Новое в стиховом творчестве возникает ежедневно и притом в самых разных обличьях – иногда громоносном, сверкающем, дерзком, иногда скромном, почти незаметном. В первые послевоенные годы Александр Твардовский удивил читателей «книги про бойца»»личной» лирикой, доверительно поделившись строгими раздумьями, сомнениями, намерениями. Иные увидели в этом и «склонность к индивидуализму», и «утрату эпического начала». А в действительности это была новая, необходимая полоса в творчестве поэта, она принесла прекрасные стихи, отмеченные той властной жаждой размышления, которая и ныне определяет направление нашей поэзии.

Еще один из многих возможных примеров: перемены, происшедшие в поэзии Леонида Мартынова. Он начал развернутыми, повествовательными поэмами. Продолжил – стихами, в которых причудливо соединились мотивы исторические и фантастические – мечты, прозрения, проекты. А теперь на протяжении более чем десятилетия стихи Л. Мартынова привлекают острым ощущением глубоких сдвигов, происходящих в науке, в искусстве, в быту, в представлениях о вселенной и о месте человека в ней…

Разумеется, резкие повороты, подобные тем, что определяют творческую судьбу Леонида Мартынова (или Николая Заболоцкого), – вовсе не обязательная черта всех значительных поэтических биографий. Владимир Луговской десятилетиями накапливал в своих стихах мотивы, конфликты, интонации, сопоставления, которые так блистательно использованы в его трех последних книгах для создания многогранного образа времени. Это был новый сплав, но нетрудно различить, какие элементы пошли в переплав…

В нынешних стихах Ярослава Смелякова отчетливо вырисовываются те пристрастия и интересы, которые выделили из среды сверстников молодого рабочего поэта, выступившего в начале 30-х годов с книгой о труде и любви. Но эти исходные черты не остались неподвижными, не застыли. Природа дарования поэта толкала его на освоение новых пространств, поэтических и жизненных. И вот появились отличные стихи, открывавшие поэтичность повседневного, появилась поэма «Строгая любовь».

Почему я позволяю себе говорить о стихах и поэмах, появившихся на протяжении ряда лет, в то время как мы собрались здесь для обсуждения сегодняшних успехов и потерь? Да потому, что именно эти, только что названные произведения обозначили начало нового, счастливого поворота в литературе и искусстве и продолжают жить наравне с самыми свежими, только что опубликованными строками. Мы нередко забываем о том, что читатель мерит свой интерес к стихам не датой, стоящей под ними.

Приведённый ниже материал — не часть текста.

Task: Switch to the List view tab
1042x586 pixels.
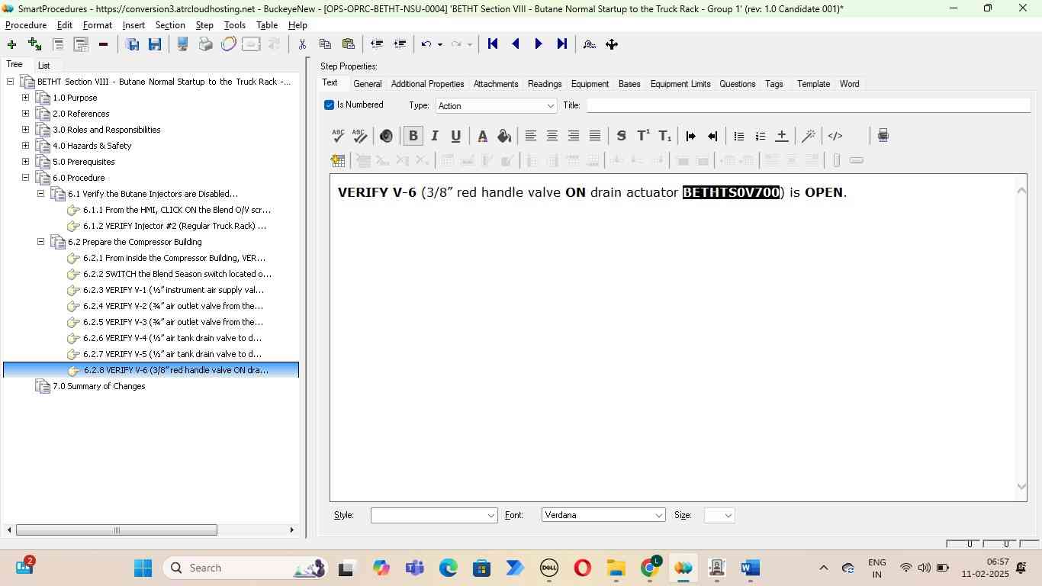Action: 44,66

Вот на наш стол легла книга «Сквозь время» – стихи Павла Когана, Михаила Кульчицкого, Николая Майорова, Николая Отрады и воспоминания о них. Разве не стала она, эта книга, явлением современной, сегодняшней поэзии? Когда Михаил Кульчицкий пишет: «Наши будни не возьмет пыльца», «Самое страшное в мире – это быть успокоенным», «Мой стих не зеркало – но телескоп», «Война ж совсем не фейерверк, а просто – трудная работа», – нельзя не подивиться тому, как близок он нам – комсомолец 1941 года. М. Кульчицкий и его товарищи дороги читателю 60-х годов, потому что в их стихе живет стремление к правде и готовность подтвердить ее своей строкой и своей жизнью. «Реальный комментарий» к возвышенным, пафосным образам придает особую убедительность стиховым строкам так же, как биографии Н. Тихонова и А.. Суркова, О. Берггольц и Б. Ручьева, С. Наровчатова и С. Гудзенко увеличивают весомость их стихов.

Возрастной «критерий» – нелеп, не он определяет способность понять запросы и потребности времени. Водораздел идет по другой линии: чуткость или глухота, подлинное или обманчивое, серьезность, чувство ответственности или же легкомыслие, попытка обойтись общими фразами.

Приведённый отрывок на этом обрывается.